Synopsis
The £45 million South Bristol Community hospital opened on 30 March 2012 following over 50 years of campaigning by people. As part of the development of the building, public art consultants Ginkgo were appointed to develop a public art strategy for the building and to lead on the selection of artists to work on the scheme. The programme of commissions includes a series of interior artworks by Grennan & Sperandio, and an expansive colour work by painter Estelle Thompson.
Grennan & Sperandio’s twelve wall-mounted artworks based on favourite views of south Bristol were installed in August 2012. Comprising of a number of vitreous enamel plaques dotted around the interior of the Hospital the plaques show unique beauty spots and places with special sentimental value to people in South Bristol.
The circular blue-and-white form of the designs was inspired by the delftware pottery which used to be made in great quantities at Water Lane, on the border of Hengrove and Brislington, and reference the form of the ‘cameo’. The views depicted were gathered from members of the public that Simon Grennan met in January 2012 while researching the area, including the Walking Health Two Hearts group, sequence dancers from Broadoak Social Club in Withywood, and students at Eagle House in Filwood and Victoria Park Primary School in Bedminster. Favourite views were also received after publicity on BBC Radio Bristol and in the Evening Post.
Among the views identified by the groups and made into the artworks are the Withywood Senior Club House which has since been demolished, birds flocking on Leinster Avenue, Coronation Road, Bristol seen from Dundry, Hengrove Park playground, Filton Broadway in the 1960s and the Balloon Festival.
The artworks were made locally by specialist sign manufacturer Wards of Bristol.
Grennan & Sperandio
Simon Grennan and Christopher Sperandio met at the University of Illinois, Chicago in 1988 and have worked together exclusively as a team since 1990. Grennan works from north Wales, and Sperandio works from Houston, Texas.
Two things remain constant in their practice: they always work together and their work invariably involves the authorial or editorial participation of other people – other members of the public. Their work often utilizes media that are culturally compromised: chocolate, comic books and television, appearing at social sites of consumption in the home and store and on the street.

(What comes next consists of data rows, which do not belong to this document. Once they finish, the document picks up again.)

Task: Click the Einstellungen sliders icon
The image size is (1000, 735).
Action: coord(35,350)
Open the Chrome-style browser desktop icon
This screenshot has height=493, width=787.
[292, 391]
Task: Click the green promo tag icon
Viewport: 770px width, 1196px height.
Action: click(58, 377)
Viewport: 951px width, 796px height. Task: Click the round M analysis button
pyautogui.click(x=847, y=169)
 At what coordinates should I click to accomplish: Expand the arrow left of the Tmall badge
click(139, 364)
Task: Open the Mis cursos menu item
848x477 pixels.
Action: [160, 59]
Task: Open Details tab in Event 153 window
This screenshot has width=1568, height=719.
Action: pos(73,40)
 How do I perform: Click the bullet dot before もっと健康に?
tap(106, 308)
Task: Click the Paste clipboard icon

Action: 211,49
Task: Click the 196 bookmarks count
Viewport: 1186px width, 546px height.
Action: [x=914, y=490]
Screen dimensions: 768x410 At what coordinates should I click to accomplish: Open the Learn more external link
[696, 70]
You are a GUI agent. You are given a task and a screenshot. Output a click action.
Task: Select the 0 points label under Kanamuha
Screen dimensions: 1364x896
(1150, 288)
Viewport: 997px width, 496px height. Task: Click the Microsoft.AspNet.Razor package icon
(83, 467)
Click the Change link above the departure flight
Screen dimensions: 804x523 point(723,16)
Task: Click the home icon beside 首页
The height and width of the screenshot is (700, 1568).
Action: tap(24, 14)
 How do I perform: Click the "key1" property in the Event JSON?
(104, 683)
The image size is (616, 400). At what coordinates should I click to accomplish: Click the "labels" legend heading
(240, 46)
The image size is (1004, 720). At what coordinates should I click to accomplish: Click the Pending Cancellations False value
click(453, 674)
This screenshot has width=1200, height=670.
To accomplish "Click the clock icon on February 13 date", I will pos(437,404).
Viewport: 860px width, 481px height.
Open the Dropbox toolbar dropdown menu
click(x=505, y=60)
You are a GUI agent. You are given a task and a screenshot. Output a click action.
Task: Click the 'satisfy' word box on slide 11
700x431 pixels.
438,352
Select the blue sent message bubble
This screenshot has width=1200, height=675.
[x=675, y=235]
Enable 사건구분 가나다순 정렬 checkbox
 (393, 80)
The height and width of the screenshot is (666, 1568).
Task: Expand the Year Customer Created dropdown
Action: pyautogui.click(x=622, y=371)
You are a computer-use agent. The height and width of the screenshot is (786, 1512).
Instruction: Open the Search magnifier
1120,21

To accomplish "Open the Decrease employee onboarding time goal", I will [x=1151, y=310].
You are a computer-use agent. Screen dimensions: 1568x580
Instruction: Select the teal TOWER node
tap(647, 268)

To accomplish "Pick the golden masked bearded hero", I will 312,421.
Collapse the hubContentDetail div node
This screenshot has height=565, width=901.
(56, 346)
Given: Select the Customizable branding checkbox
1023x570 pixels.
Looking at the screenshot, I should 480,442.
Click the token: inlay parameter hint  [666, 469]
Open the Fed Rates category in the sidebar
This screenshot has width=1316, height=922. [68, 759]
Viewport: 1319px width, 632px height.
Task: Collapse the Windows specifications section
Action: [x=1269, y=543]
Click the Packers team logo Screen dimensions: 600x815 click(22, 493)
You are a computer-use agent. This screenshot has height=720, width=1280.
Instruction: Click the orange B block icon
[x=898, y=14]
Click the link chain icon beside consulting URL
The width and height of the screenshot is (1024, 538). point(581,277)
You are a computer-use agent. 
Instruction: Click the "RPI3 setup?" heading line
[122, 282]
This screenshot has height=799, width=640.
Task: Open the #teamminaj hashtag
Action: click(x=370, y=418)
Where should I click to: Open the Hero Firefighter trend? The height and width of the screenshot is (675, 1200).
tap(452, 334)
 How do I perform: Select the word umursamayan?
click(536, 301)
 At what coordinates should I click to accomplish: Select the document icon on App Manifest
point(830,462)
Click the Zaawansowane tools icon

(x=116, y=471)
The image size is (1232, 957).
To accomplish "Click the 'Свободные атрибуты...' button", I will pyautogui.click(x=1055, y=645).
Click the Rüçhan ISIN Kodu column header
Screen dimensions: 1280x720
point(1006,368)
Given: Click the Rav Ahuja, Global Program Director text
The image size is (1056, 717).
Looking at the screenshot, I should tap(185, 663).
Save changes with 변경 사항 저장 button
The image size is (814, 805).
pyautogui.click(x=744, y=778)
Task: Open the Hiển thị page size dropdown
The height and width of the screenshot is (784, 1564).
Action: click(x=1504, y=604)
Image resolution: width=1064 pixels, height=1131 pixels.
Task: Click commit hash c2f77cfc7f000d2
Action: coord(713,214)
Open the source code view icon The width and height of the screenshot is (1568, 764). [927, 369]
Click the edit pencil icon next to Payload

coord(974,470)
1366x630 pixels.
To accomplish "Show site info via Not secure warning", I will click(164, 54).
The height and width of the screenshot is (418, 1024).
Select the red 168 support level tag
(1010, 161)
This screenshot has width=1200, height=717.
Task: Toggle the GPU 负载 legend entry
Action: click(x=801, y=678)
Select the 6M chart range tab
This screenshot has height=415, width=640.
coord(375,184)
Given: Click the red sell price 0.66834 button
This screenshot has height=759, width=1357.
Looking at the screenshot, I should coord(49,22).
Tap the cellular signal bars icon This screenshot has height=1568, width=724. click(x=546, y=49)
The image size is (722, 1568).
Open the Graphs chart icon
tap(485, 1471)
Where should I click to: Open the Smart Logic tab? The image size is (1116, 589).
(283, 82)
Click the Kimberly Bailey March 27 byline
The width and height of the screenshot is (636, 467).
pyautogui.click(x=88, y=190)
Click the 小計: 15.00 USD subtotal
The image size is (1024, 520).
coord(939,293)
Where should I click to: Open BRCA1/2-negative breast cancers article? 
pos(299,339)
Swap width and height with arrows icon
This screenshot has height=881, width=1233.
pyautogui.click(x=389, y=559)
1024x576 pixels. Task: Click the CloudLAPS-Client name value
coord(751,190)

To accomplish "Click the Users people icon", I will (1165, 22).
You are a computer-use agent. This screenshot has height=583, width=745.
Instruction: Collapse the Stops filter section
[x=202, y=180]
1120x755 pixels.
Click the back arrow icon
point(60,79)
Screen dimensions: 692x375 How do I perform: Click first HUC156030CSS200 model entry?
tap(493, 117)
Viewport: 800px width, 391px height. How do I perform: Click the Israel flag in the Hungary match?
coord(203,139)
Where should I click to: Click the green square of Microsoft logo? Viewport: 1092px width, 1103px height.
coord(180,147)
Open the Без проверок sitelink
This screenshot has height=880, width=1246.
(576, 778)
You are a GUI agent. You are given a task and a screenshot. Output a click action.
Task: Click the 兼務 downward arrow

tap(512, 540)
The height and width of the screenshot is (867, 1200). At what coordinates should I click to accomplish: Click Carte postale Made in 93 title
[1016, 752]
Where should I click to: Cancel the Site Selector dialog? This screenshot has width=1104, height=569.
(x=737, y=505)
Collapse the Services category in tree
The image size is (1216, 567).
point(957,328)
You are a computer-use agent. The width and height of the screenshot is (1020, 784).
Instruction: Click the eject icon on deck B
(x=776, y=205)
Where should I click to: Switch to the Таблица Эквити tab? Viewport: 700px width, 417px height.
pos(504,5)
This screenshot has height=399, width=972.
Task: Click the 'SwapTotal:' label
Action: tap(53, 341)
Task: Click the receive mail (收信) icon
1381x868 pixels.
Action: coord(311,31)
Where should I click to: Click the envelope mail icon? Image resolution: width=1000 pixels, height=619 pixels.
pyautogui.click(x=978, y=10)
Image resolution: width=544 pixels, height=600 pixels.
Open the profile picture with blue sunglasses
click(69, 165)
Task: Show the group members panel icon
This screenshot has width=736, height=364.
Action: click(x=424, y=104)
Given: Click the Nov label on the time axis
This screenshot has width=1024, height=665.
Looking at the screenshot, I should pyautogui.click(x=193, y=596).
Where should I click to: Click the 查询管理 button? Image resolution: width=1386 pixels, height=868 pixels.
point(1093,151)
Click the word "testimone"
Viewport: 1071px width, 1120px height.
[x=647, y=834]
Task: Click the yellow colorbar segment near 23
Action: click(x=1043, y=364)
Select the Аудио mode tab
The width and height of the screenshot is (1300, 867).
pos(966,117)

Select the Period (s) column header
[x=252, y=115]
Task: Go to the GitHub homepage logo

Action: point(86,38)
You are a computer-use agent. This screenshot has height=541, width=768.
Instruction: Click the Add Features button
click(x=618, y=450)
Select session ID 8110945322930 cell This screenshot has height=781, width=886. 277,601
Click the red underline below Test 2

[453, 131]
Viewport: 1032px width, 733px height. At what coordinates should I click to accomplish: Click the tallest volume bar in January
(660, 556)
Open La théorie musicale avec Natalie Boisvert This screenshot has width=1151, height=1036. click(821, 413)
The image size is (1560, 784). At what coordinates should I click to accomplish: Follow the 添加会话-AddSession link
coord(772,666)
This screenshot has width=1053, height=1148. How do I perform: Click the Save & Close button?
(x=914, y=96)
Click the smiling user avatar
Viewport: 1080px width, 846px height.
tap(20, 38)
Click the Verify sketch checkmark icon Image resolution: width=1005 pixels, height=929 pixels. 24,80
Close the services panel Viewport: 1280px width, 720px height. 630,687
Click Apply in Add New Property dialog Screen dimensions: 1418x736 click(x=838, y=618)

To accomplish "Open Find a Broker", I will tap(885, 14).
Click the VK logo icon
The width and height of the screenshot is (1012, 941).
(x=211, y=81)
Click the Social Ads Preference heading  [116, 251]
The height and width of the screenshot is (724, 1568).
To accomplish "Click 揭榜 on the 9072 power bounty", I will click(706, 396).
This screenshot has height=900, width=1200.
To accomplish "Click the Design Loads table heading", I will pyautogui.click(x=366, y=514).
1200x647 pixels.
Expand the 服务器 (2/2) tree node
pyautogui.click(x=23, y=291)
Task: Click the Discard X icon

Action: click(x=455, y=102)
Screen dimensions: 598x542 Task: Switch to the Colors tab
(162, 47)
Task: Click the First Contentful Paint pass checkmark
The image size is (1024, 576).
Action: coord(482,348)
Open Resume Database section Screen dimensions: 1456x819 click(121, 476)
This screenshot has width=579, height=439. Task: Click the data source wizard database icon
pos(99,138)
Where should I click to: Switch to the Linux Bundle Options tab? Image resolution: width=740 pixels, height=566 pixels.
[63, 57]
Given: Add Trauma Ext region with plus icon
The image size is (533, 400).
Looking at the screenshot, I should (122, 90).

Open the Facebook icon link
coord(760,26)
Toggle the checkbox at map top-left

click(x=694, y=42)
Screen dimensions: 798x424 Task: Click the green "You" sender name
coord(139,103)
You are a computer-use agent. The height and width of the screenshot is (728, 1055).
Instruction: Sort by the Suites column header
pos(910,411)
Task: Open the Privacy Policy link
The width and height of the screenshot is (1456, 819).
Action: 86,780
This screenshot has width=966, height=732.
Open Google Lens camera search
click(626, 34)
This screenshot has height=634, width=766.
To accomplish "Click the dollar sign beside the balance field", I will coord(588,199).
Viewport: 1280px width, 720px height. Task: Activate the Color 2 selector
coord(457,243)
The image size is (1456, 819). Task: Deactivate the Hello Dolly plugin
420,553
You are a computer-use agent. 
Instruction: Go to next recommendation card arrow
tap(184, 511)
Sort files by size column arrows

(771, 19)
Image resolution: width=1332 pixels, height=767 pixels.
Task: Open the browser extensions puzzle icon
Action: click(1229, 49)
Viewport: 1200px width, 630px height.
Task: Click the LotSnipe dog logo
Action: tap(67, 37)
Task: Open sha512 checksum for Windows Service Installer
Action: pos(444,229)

They are best known for working with the unionized employees of a Chicago chocolate factory to mass produce a new chocolate bar with Sculpture Chicago program ‘Culture in Action’ (1993), for making and distributing collaboratively-made comic books in partnership with DC Comics, Fantagraphics Books and others (1995, continuing) and for the creation of two U.S. reality television series, ‘Artstar’ and ‘Artstar II’ (2006, 2008). Grennan & Sperandio worked with Colin de Land, American Fine Arts Company, from 1995. They are often seen as part of a critical history of artists whose work is focused on social narrative and social exchange. Over the last twenty years, this history of practice has been described as ‘interventionist’, ‘New Genre’, and ‘Relational’. In 2010, Bucharest Biennial curator Felix Vogel chose the term ‘handlung’ (‘acting together’) to describe the social turn in this approach to practice.
Ginkgo Projects is an independent consultancy offering art curation and commissioning services to a wide range of clients.
Our philosophy is driven by a desire to create unique opportunities for artists and designers. We aim to contribute fresh perspectives to built and natural environments that challenge assumptions about the spaces we inhabit.
Our clients include developers, local authorities, landscape and architectural practices and environmental and arts organisations. We create real opportunities for clients and artists to produce innovative work appropriate to the context, whether this is a new building or public space, work that is integrated into a space, stand-alone work or exhibition.
The £45 million South Bristol Community hospital opened on 30 March 2012 following over 50 years of campaigning by people for a local hospital. The hospital provides diagnostic tests and therapy services closer local residents and houses Bristol’s first urgent care centre for minor illnesses and injuries, day surgery and a rehabilitation service where people are able to stay as inpatients. The services are provided in a purpose built, comprehensively equipped unit with full access to all facilities and services in the hospital, including physiotherapy, occupational therapy, dieticians, speech and language therapy, X-rays and scans and a brand new community dental service, offering free NHS treatment for local people, provided by the University of Bristol Dental Hospital.